"Also, given that the VIX (a measure of volatility and option prices) is near its recent lows and the markets are at or near all-time highs, buying some comparatively cheap protection in the form of index put options makes absolute sense," Biggam says. "This allows investors to put a floor in their portfolio at a fixed cost, while still allowing for upside appreciation. While most people insure their cars, homes and other valuables, very few people insure perhaps their biggest investment, their stock portfolios and 401(k)s."

Revisit your banking and credit card strategies. Kimberly Foss, a certified financial planner at Empyrion Wealth Management in Roseville, Calif., says credit cards, bank accounts and retirement accounts should be a priority.

"On credit cards and debt, pay off large bills and negotiate with your card company for lower interest rates," she says. "For banking, set up automatic deductions and get rid of old statements. Also revisit your retirement accounts -- make sure to rebalance your portfolio and update beneficiaries.

Buy life insurance, with a twist. Ron Grensteiner, president of American Equity Investment Life Insurance, advises buying life insurance with a guaranteed purchase option. "The younger you buy life insurance, the cheaper your premiums, and permanent life insurance builds cash value which you can make tax-free loans against," he says. "With the guaranteed purchase option, you can also increase your coverage in the future, regardless of health status."

Slash expenses, especially the small ones. Howard Dvorkin, CPA and founder of the nonprofit ConsolidatedCredit.org, advises cutting small expenses.

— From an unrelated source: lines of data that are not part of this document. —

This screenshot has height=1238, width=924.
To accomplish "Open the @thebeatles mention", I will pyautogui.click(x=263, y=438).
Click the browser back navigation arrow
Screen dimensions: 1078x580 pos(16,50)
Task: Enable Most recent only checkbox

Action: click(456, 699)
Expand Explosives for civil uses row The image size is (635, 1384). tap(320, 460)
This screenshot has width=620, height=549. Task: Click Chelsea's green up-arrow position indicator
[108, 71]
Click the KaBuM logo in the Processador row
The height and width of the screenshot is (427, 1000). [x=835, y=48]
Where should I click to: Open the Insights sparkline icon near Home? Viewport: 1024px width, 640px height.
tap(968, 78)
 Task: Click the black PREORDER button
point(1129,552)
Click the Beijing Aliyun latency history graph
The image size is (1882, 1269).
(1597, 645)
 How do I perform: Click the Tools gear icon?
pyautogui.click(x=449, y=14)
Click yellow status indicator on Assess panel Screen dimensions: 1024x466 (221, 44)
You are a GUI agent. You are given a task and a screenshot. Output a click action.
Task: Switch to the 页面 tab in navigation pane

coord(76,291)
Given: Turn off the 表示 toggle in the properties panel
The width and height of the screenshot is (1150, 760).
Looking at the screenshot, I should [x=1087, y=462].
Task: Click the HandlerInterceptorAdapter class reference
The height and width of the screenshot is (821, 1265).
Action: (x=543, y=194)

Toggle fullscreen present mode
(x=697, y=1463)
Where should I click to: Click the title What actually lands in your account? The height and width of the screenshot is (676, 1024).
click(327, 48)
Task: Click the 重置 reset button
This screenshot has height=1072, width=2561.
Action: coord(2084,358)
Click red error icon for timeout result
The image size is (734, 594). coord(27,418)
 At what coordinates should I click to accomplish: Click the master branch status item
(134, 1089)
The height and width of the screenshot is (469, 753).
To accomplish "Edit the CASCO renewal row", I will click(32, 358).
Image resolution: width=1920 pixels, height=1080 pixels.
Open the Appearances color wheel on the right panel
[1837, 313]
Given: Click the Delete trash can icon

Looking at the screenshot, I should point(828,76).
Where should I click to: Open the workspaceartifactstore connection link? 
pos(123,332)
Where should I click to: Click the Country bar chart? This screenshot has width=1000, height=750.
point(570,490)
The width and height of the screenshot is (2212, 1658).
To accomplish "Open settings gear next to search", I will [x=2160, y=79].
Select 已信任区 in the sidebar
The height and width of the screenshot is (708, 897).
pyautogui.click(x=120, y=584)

"It's crucial to understand that small purchases add up over time," he says. "Eliminating the morning coffee or bottled water from consumers' monthly budgets can save individuals hundreds in a year. Saving loose change and bringing lunch to work are also great strategies consumers can implement to reduce spending."

Taking a once-a-year look at your personal financial situation is a no-brainer (actually, most financial advisers want clients to check on their finances on a quarterly, or a semi-annual basis).